Dal Vangelo secondo Marco ( MC, 29 -39)
In quel tempo, Gesù, uscito dalla sinagoga, subito andò nella casa di Simone e Andrea, in compagnia di Giacomo e Giovanni. La suocera di Simone era a letto con la febbre e subito gli parlarono di lei. Egli si avvicinò e la fece alzare prendendola per mano; la febbre la lasciò ed ella li serviva.
Venuta la sera, dopo il tramonto del sole, gli portavano tutti i malati e gli indemoniati. Tutta la città era riunita davanti alla porta. Guarì molti che erano affetti da varie malattie e scacciò molti demòni; ma non permetteva ai demòni di parlare, perché lo conoscevano.
Al mattino presto si alzò quando ancora era buio e, uscito, si ritirò in un luogo deserto, e là pregava. Ma Simone e quelli che erano con lui si misero sulle sue tracce. Lo trovarono e gli dissero: «Tutti ti cercano!». Egli disse loro: «Andiamocene altrove, nei villaggi vicini, perché io predichi anche là; per questo infatti sono venuto!».
E andò per tutta la Galilea, predicando nelle loro sinagoghe e scacciando i demòni.
La proposta di Gesù nel “sabato di Cafarnao” , non è limitata ai gesti che avrebbero potuto collocarlo nell’alveo delle osannazioni, ma in quello delle “annunciazioni”. Gesù non solo evita quelle forme riverenziali che tanti avrebbero dovuto dargli per il bene che stava portando, ma sprona soprattutto i vicini, a proseguire un iter finalizzato ad annunciare che la salvezza sta nella integralità dell’uomo sanato nel corpo e nelle fragilità spirituali.
Uscendo dalla sinagoga, insieme ai suoi primi discepoli, si reca alla casa di Pietro dove incrocia la suocera che vive l’esperienza della malattia.
Si avvicina, le prende la mano, la guarisce e questa si mette a servirli. E’ in questi gesti che si delinea la novità della proposta che Gesù intende indicare. E’ una vera e propria indicazione in cui, con tempi e modi diversificati da ogni situazione, modella la sanazione come forma d’evangelizzazione per l’umanità.

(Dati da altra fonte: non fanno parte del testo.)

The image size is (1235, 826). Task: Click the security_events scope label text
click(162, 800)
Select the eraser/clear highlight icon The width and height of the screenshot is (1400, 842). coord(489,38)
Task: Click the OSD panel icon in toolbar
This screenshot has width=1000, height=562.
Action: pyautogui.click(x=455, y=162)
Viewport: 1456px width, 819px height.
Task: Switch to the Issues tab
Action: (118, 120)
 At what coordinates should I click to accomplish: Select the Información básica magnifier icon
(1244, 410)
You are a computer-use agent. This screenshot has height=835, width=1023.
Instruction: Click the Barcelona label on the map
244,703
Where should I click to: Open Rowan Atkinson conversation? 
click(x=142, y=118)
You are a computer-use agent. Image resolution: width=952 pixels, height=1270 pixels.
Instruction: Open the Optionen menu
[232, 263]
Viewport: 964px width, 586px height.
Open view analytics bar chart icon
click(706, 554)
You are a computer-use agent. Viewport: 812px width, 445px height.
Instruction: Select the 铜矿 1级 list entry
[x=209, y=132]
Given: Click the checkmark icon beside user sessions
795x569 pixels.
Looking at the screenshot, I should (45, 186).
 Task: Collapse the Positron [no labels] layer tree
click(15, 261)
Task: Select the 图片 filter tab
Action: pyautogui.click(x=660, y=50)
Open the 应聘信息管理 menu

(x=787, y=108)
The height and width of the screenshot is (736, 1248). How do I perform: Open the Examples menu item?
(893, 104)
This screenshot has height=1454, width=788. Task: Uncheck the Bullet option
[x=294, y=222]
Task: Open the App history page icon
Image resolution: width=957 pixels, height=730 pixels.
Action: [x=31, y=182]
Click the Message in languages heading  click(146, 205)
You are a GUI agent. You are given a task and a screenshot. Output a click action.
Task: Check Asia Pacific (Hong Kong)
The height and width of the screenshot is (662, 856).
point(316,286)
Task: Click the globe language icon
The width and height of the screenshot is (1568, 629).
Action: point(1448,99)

Nell’avvicinarsi Gesù mostra l’andare incontro a chi vive le difficoltà della vita proponendo un annuncio di amore;
nel prendere per mano e nel risollevare la donna indica che non basta semplicemente accompagnare chi vive male, ma soprattutto di condividere per poi scardinare il disagio e annunciare la necessità di un bene da attuare;
nel guarire il chinarsi di un Padre sulle estremità manifestando non semplicemente un miracolo, ma l’amore totale di Dio per chi soffre affinché tutti escano dalle tristezze e dalle tragedie che spesso attanagliano gli uomini e paralizzano il bene della nostra società;
nel servizio della suocera di Pietro, l’esperienza del giorno dopo, quella della risurrezione che è strettamente legata ad un dono che non può essere privatizzato, ma che dev’essere ridonato a tutti.
Uscito dalla casa della suocera di Pietro per pregare, Gesù viene raggiunto dai discepoli che chiedono che ancora continui in questi gesti miracoli di guarigione. Gesù, invece, li invita ad andare e ad annunciare la lieta notizia che il male si può scardinare solo prendendolo per mano.
Dalla Chiesa delle guarigioni alla comunità “delle annunciazioni”. E’ questo quanto vien fuori dal sabato di Cafarnao poiché servire è già guarire. Chi serve è già un risorto chiamato a far risorgere quanti ancora vivono nel dolore e nell’angoscia.